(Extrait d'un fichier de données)
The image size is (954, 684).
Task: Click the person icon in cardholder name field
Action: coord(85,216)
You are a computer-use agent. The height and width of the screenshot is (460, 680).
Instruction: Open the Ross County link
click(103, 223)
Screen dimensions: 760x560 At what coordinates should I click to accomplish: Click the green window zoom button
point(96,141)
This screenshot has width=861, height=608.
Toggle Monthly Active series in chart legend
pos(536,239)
--
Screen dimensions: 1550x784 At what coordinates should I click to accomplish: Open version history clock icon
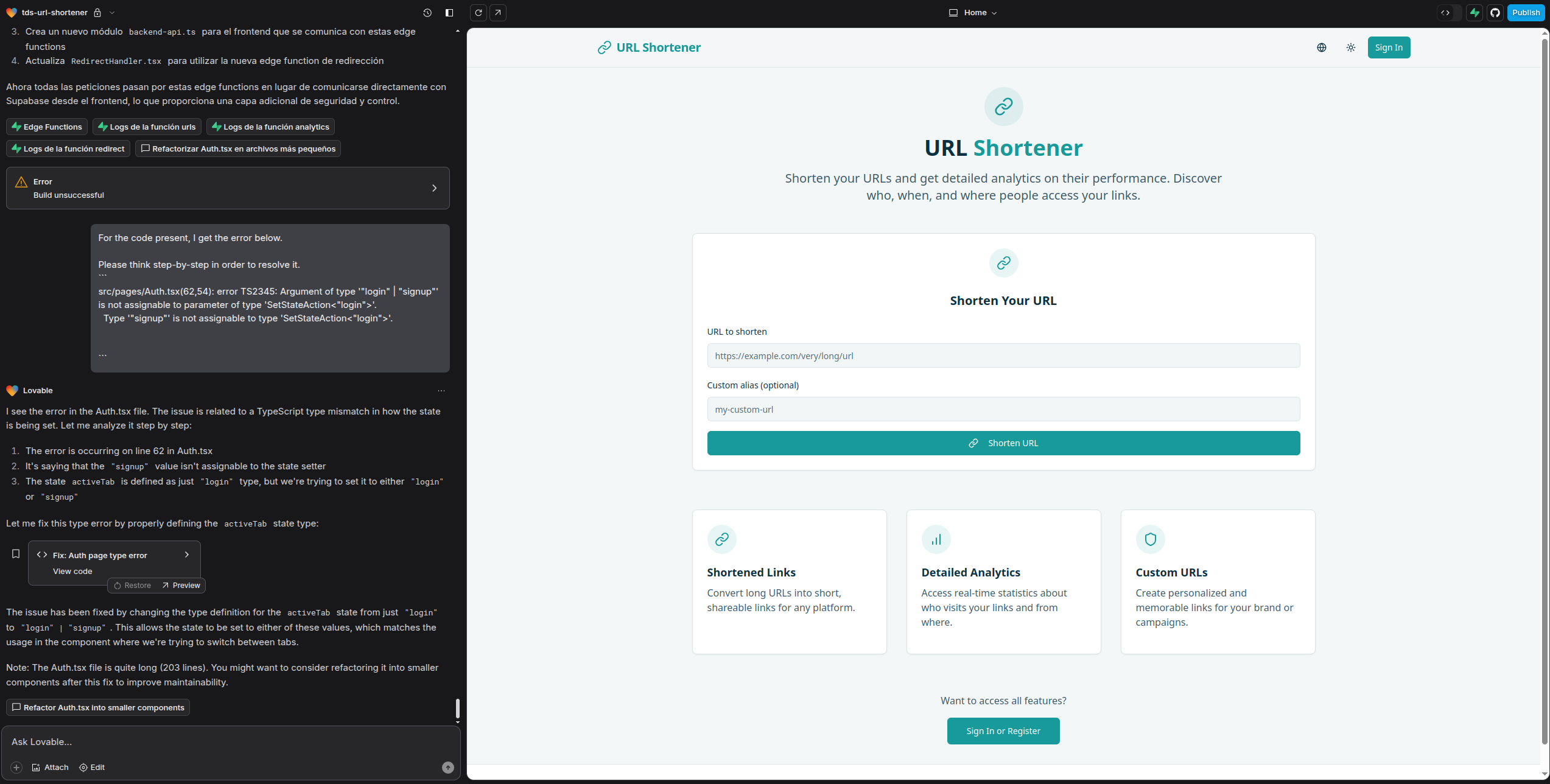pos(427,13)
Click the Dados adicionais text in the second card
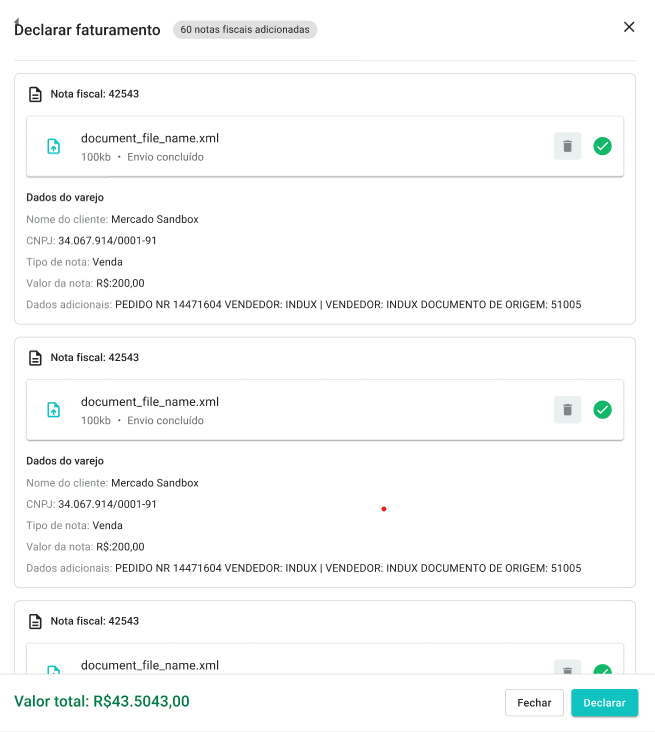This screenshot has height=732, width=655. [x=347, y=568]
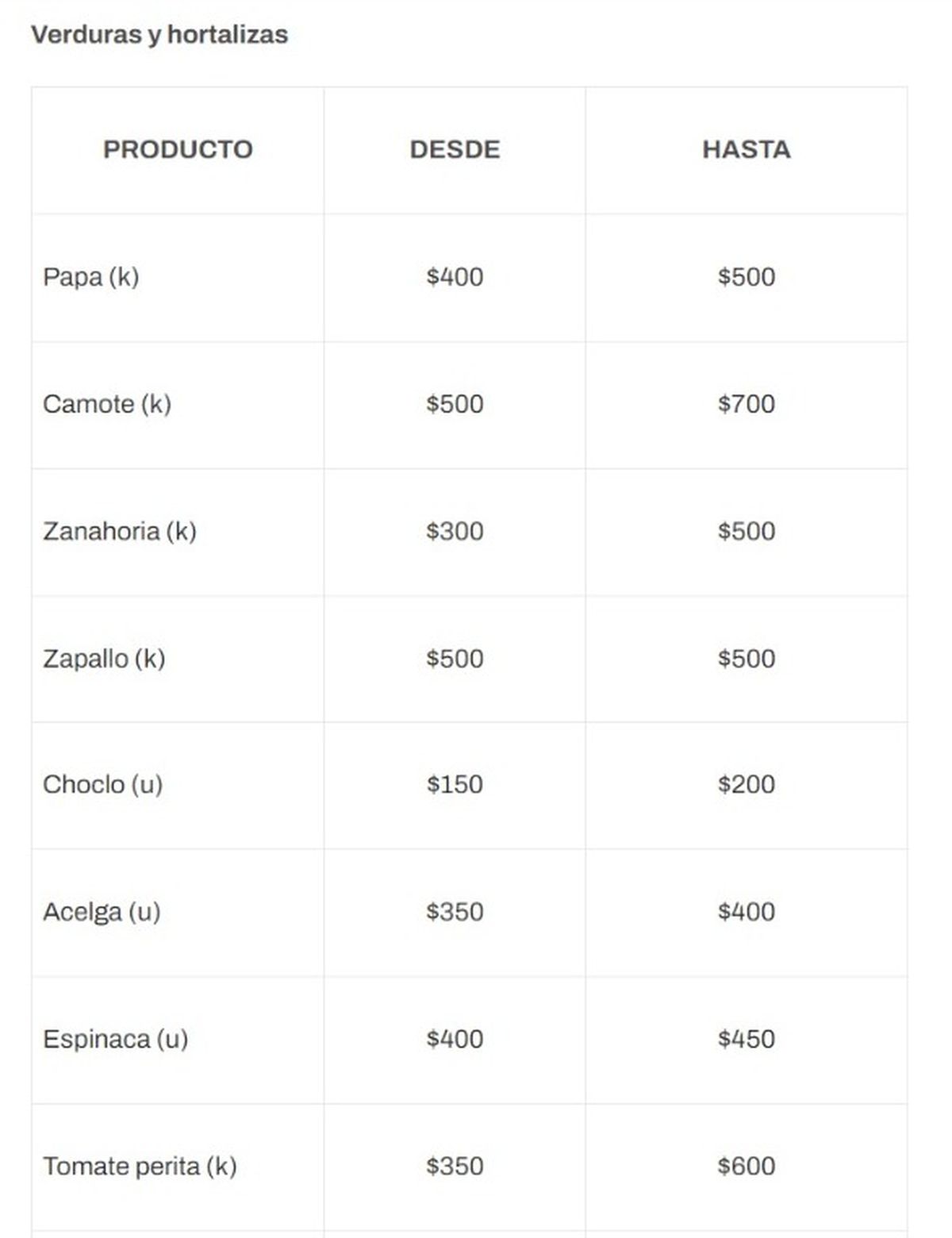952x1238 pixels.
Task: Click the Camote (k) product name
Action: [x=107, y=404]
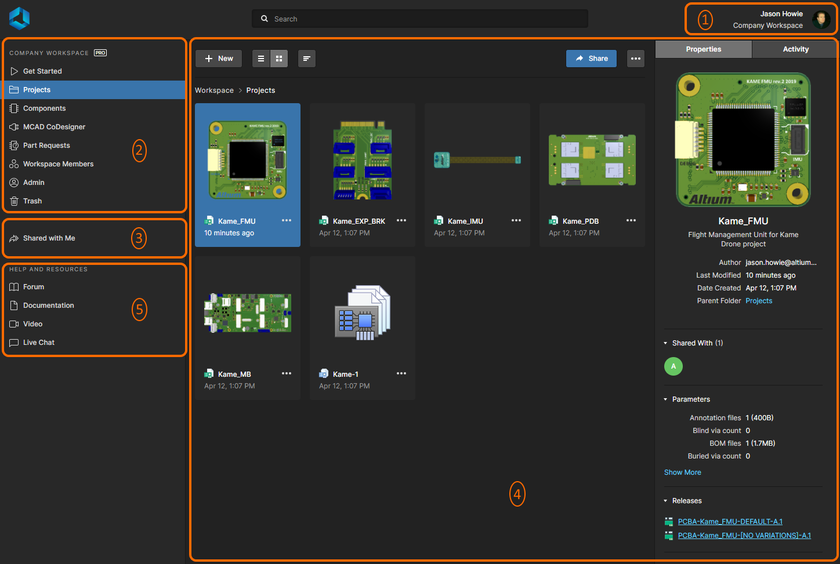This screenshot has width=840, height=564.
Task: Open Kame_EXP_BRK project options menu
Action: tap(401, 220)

**EXERCICE COURT**
Présentez sous forme de liste JSON de chaînes, à raison d'une chaîne par ligne et sans les lignes vides, uniquement les lignes qui vont de celle contenant « This screenshot has width=861, height=608. » jusqu'à celle contenant « pos(536,239) », ces deux lignes comprises.

**RÉPONSE**
[
  "This screenshot has width=861, height=608.",
  "Toggle Monthly Active series in chart legend",
  "pos(536,239)"
]